Although not ever area of my life is polluted with
insecurity (praise God!), the book has helped me pinpoint certain areas where
it is and then provided practical and Biblical ways to beat it. The chapter I just finished included a lot of
stories that women had written to Beth.
Some of the stories I had never experienced or even thought of as having
roots in insecurity, some were warnings to be heeded, and some could have been
penned by yours truly.
A few of the story headlines and words from Beth or from the
stories that jumped out at me were the following:
“We gnaw on a relationship like a dog on a bone. We worry a detail half to death out of
insecurity, get no response, and then overcommunicate…”
“I tried my best to get it all under my control, to be in
charge and make things just the way I wanted them to be. Do you know how tiring that is?”
“Insecurity can veil our vision and blind us to how blessed
we are.”
“Insecurity can talk us into doing things we don’t even want
to do.”
“Not only can insecurity talk us into disastrous
relationships, it can talk us out of great ones.”
“Incidentally, research shows that one mark of insecurity is
the urge to lie when someone asks us if we know someone we don’t, remember
something we can’t, or have ever heard of something we haven’t.”
“Insecurity makes us settle.”
“But the greatest regret I have is that insecurity has kept
me from so many things. It has kept me
from instigating friendships that I desperately needed, kept me from pursuing
career goals that I know God planted in my heart, and kept me from trying new
things that would have been good for me.”
Thinking back to some of the things I’ve done makes me
cringe and shake my head with embarrassment.
Overcommunicating in relationships…
Doing things I didn’t really want to do…
Trying to control people or situations…
Acting like I know what the heck someone is talking about…
I’ve asked for forgiveness and for specific insecurities to
not have their way. Then, when specific
people come to mind, like today, I pray for them as well – that they would be
unscathed by my stupidity that was rooted in insecurity and that God would use our
relationship, as ugly as it may have been at times, to be for their/our good.
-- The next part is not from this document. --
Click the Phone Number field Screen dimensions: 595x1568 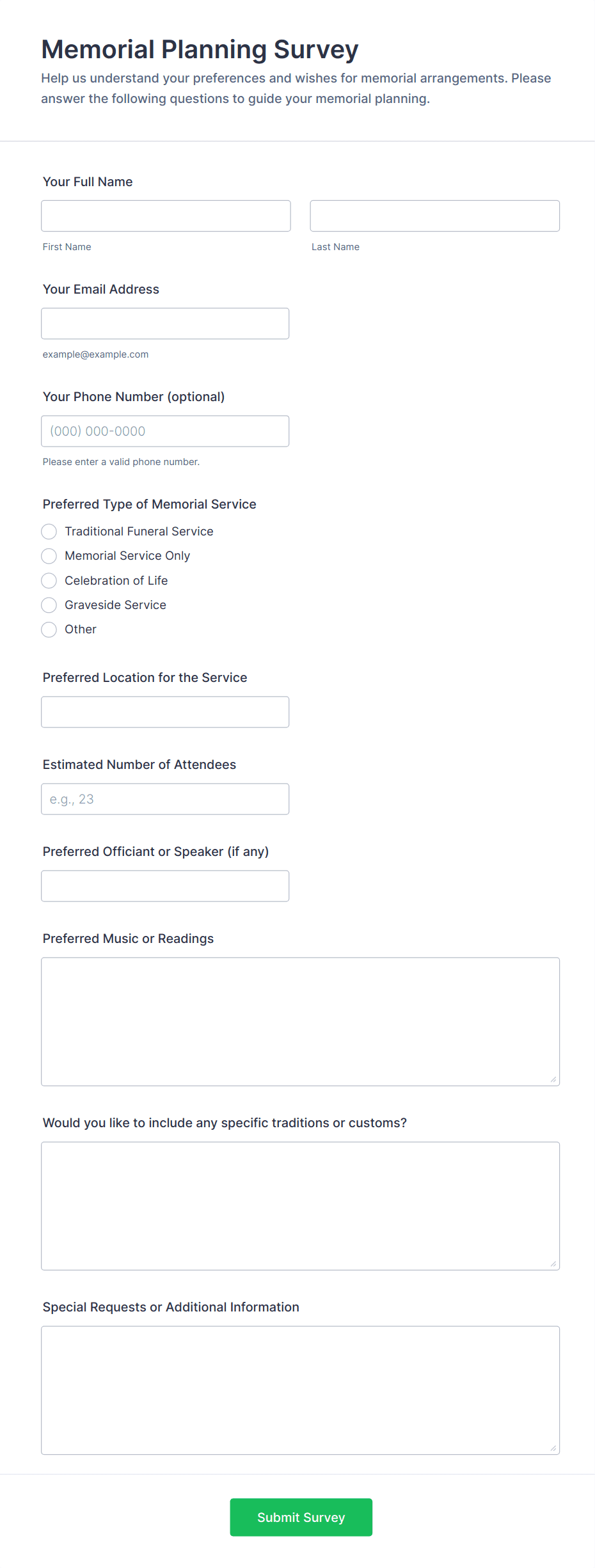point(165,431)
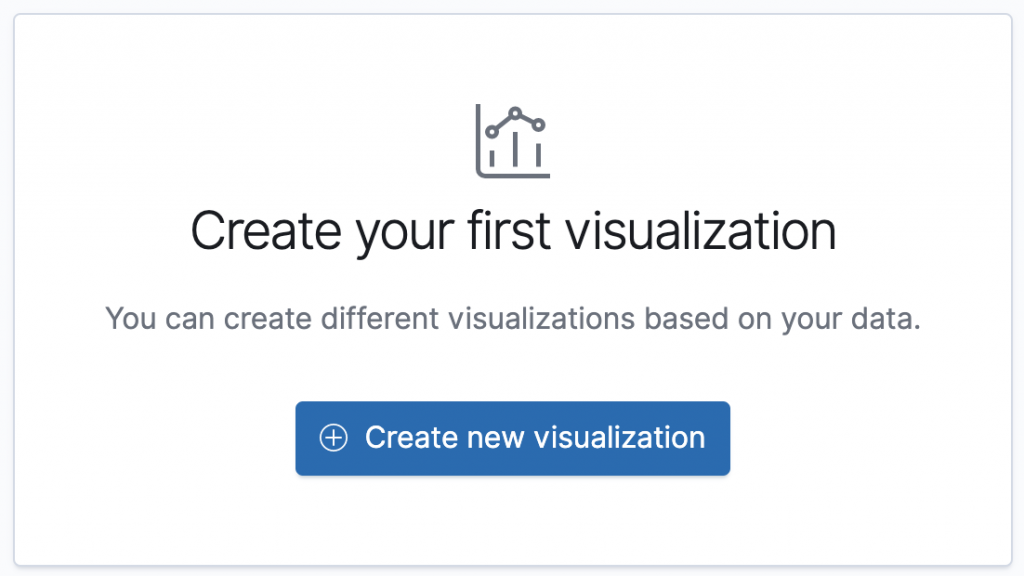Viewport: 1024px width, 576px height.
Task: Tap the add icon on the blue button
Action: pos(333,438)
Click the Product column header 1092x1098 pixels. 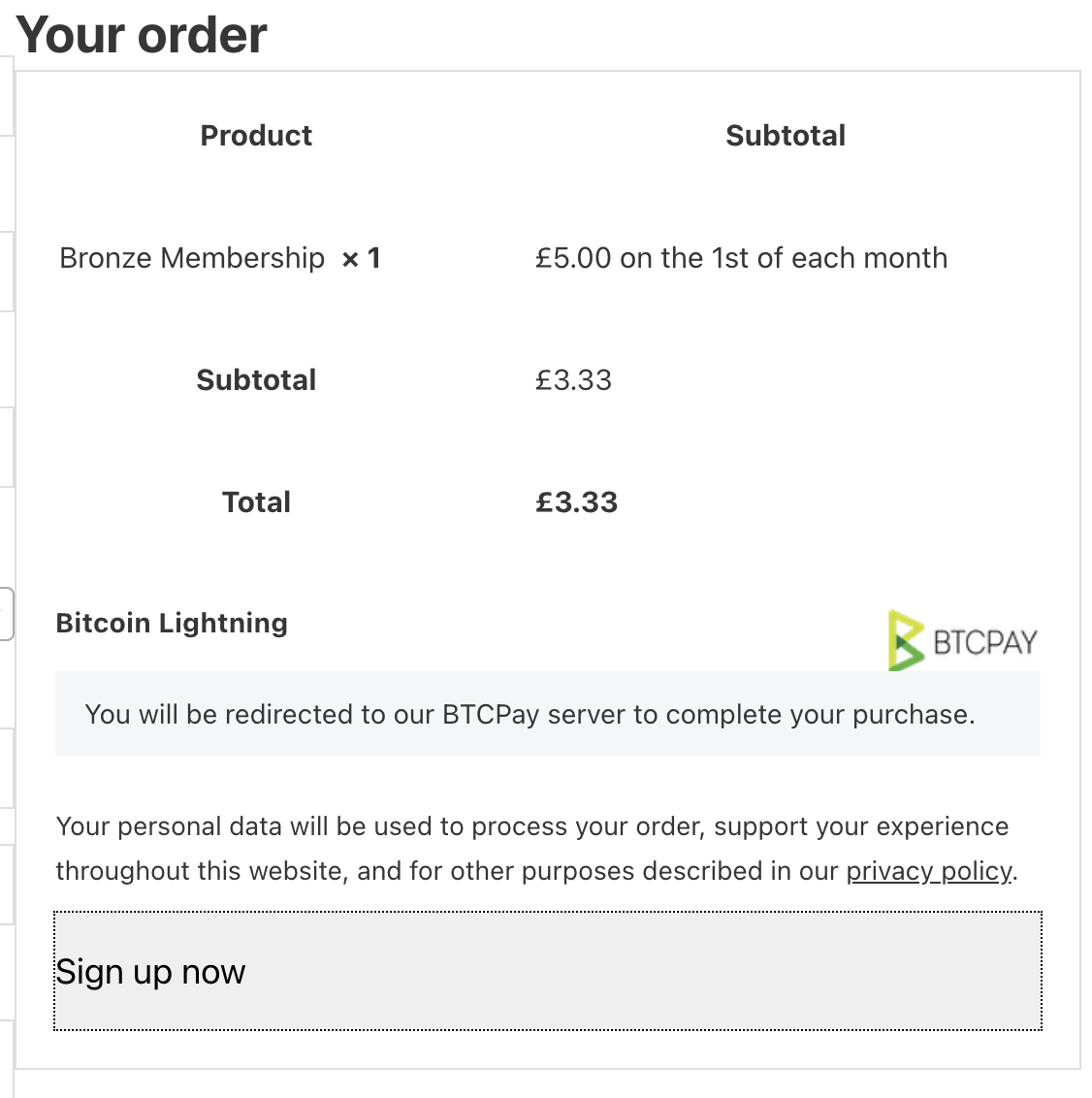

A sweet little gift unbeknownst to one such
person was the “liking” of a FB status, which made me think that God was already at work.
Fighting insecurity is a hard battle, but it is beatable.
At the end of the chapter, Beth gives a good word:
“God Himself formed human emotions. He knows how easily the heart can be
broken. The mind can be marred. He knows life hurts… because people hurt… and
then hurt people. He also knows the
resilience with which He made us and the innate capacity within each one of us
to be restored. Remade. He knows we are capable of loving even when
we feel unloved because He loves us enough to cover those who don’t. He knows we are not nearly as fragile as we
think we are, but will act like who we believe ourselves to be. He knows we have the capacity to be
astoundingly extraordinary, and not just in spite of where we’ve been, but because of it. God knows we’re insecure. But we do not need to be. He has enough security for both of us, and
for those of us who call Christ Savior, He slipped His own secure Spirit within
our simple jars of clay.”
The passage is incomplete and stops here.